Your goal: The records that follow are to be reproduced exactly. Any pictures in them are left out.
━━━━━ Extracted records
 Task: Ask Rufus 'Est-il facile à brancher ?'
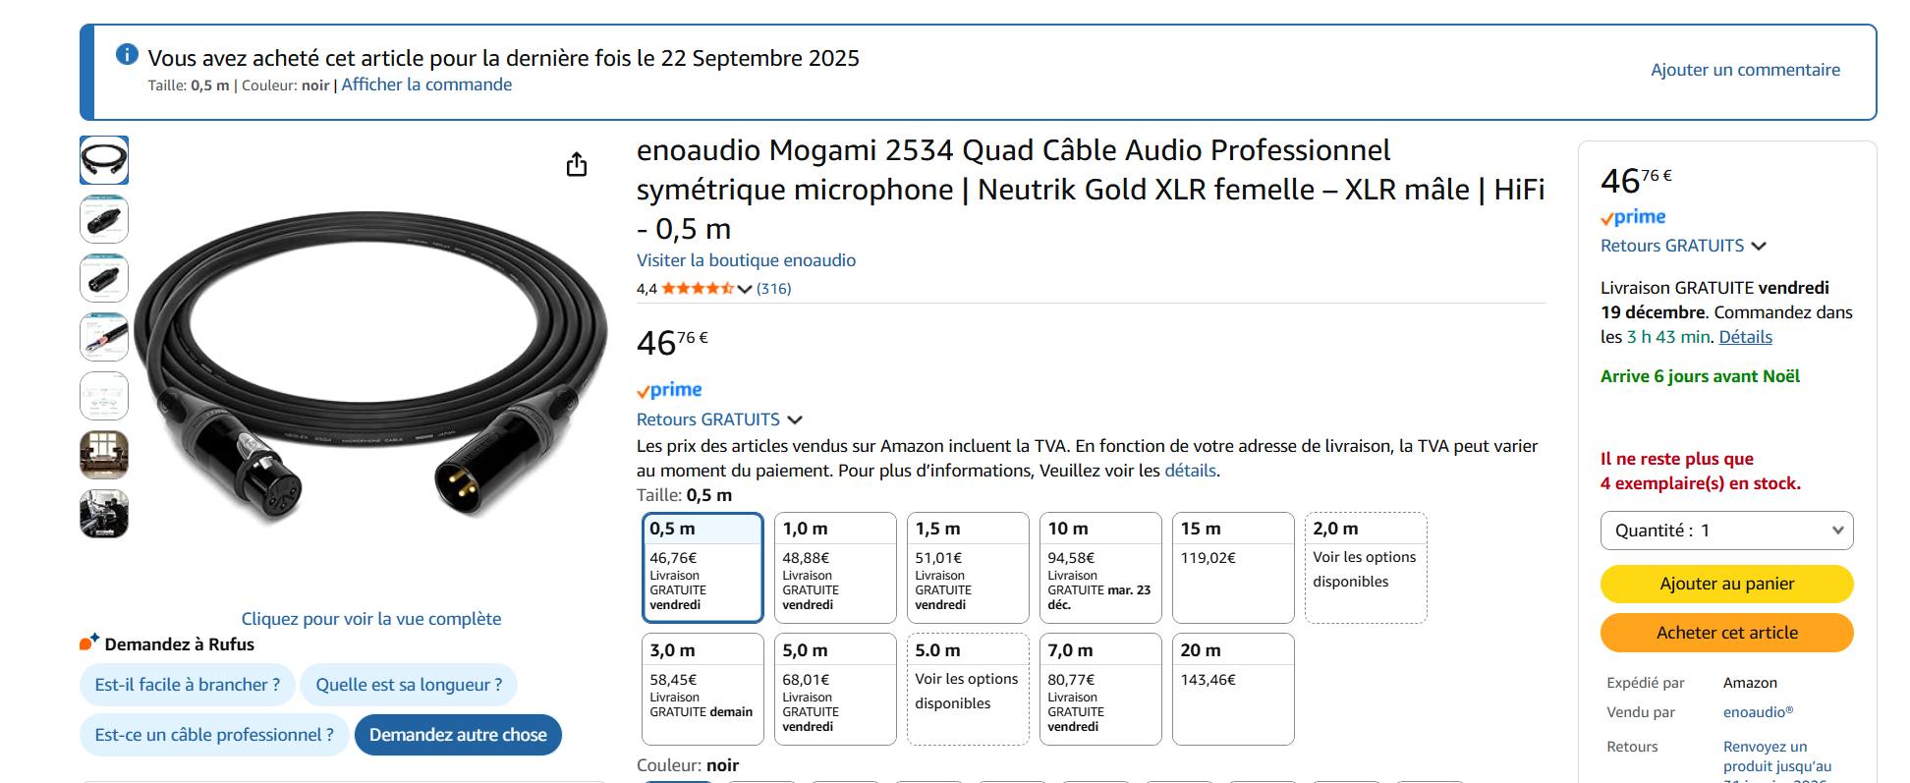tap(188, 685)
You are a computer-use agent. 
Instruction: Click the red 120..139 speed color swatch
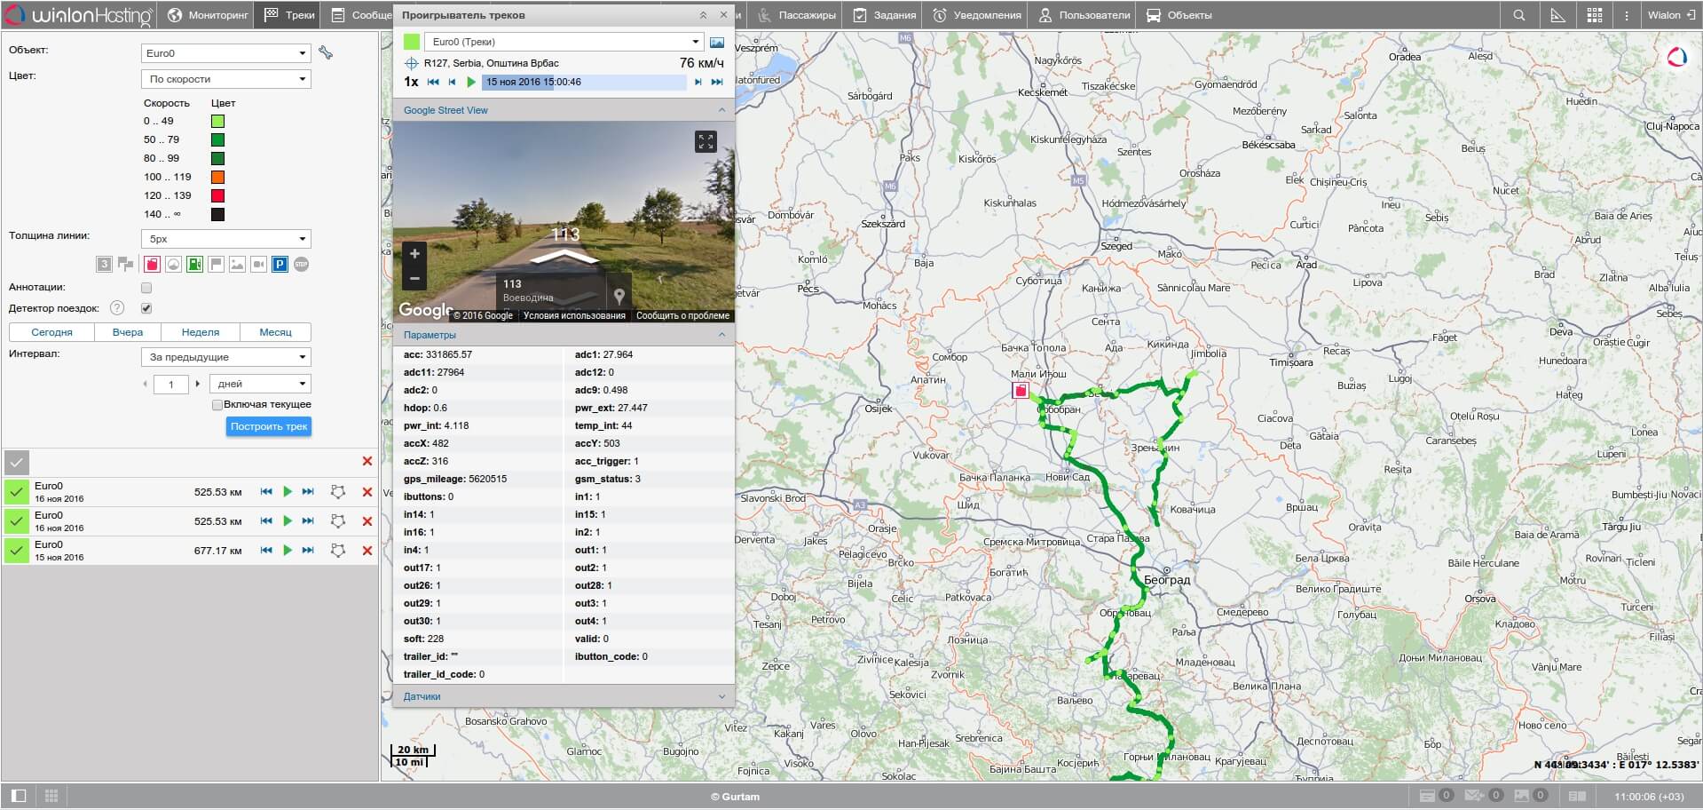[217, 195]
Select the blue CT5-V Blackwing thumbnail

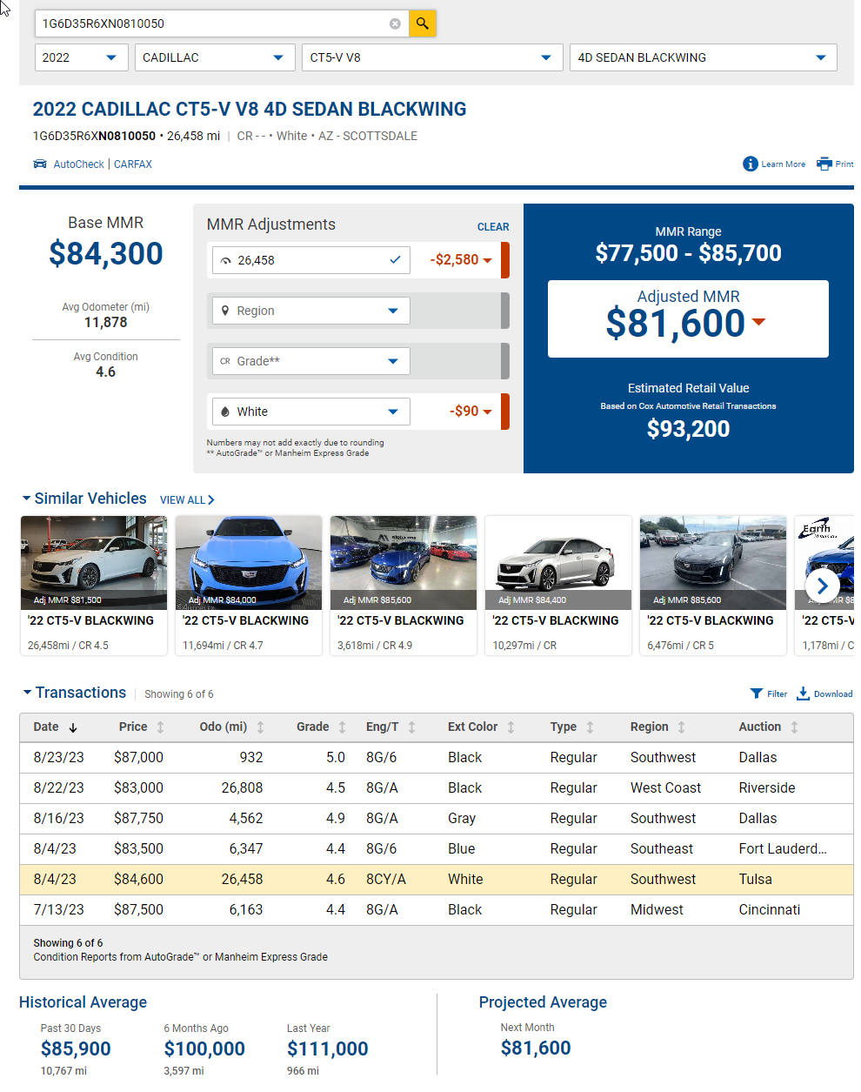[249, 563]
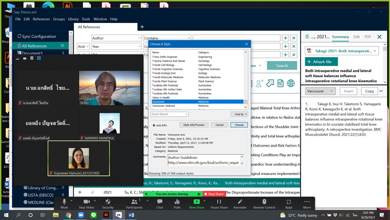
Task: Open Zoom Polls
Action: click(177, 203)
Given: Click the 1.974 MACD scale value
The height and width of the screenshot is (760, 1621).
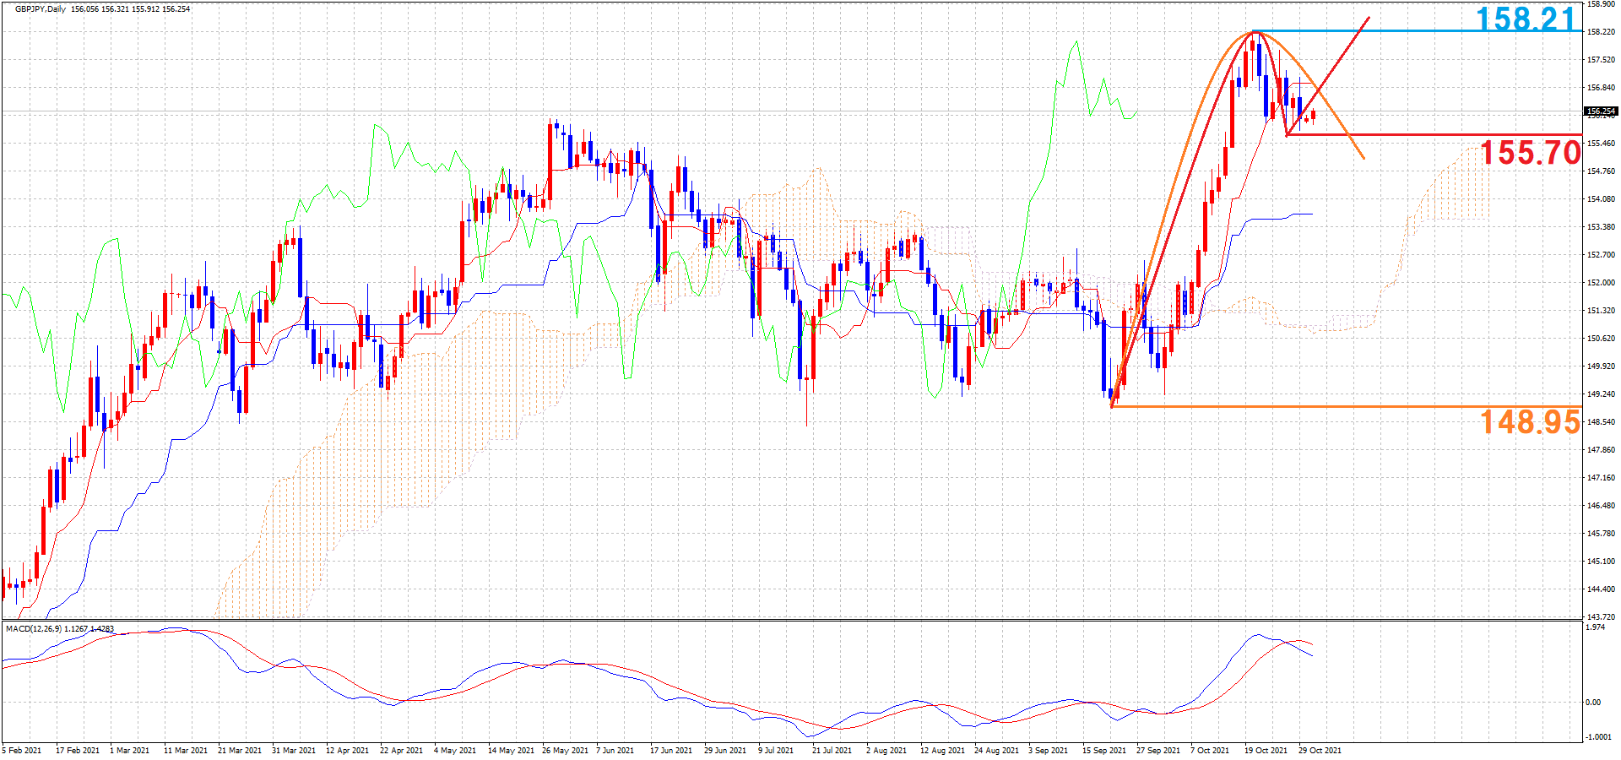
━━━━━━━━━━
Completed exercise:
 Task: Ask Rufus 'Est-il facile à brancher ?'
tap(188, 685)
You are a computer-use agent. 
Instruction: Click the red 120..139 speed color swatch
[217, 195]
Select the blue CT5-V Blackwing thumbnail

[249, 563]
Task: Open Zoom Polls
Action: click(177, 203)
Given: Click the 1.974 MACD scale value
The height and width of the screenshot is (760, 1621).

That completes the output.